Check your .profile again see there is any script is running or not.

Suraj
Ganesan R
Honored Contributor

Re: Umask parameter

Hi Ankit,

Normally umask value will be sourced from /etc/profile unless user's profile will have it's own umask value.

Check the user's profile depends on his shell.
Best wishes,

Ganesh.
Bill Hassell
Honored Contributor

Re: Umask parameter

Using su - prdadm will be the same as a normal login -- unless you are using something strange like Xwindows rather than ssh or telnet. Verify that .profile is actually being run during your login with some debug statement like:

echo "starting .profile, umask=$(umask)"
...
echo "finished .profile, umask=$(umask)"


Bill Hassell, sysadmin
Matti_Kurkela
Honored Contributor

Re: Umask parameter

What's the shell of the prdadm user?
(i.e. what does "grep ^prdadm: /etc/passwd | cut -d : -f 7" report?)

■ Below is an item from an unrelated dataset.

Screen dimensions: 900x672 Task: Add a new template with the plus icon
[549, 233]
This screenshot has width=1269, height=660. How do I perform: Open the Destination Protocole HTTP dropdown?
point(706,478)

If prdadm's shell is /usr/bin/csh, /usr/bin/tcsh or some other non-Bourne shell, it won't execute /etc/profile or ~/.profile - it runs its own login scripts instead. For csh and tcsh, the standard csh-style login scripts are /etc/csh.cshrc, /etc/csh.login and ~/.cshrc.

If prdadm's shell is e.g. csh and there is no umask command in csh-style login scripts at all, the session might inherit the umask from whatever is the parent process.

When you do "su - prdadm", the parent process is your session, which already has umask 022.

When you login directly to prdadm, the parent process is the network login service: sshd/telnetd/whatever. These are security-critical services, so they are usually hard-coded to set a very strict umask, like 077, unless configured otherwise. If necessary, the strict umask can then be relaxed in /etc/profile, /etc/csh.cshrc or equivalent.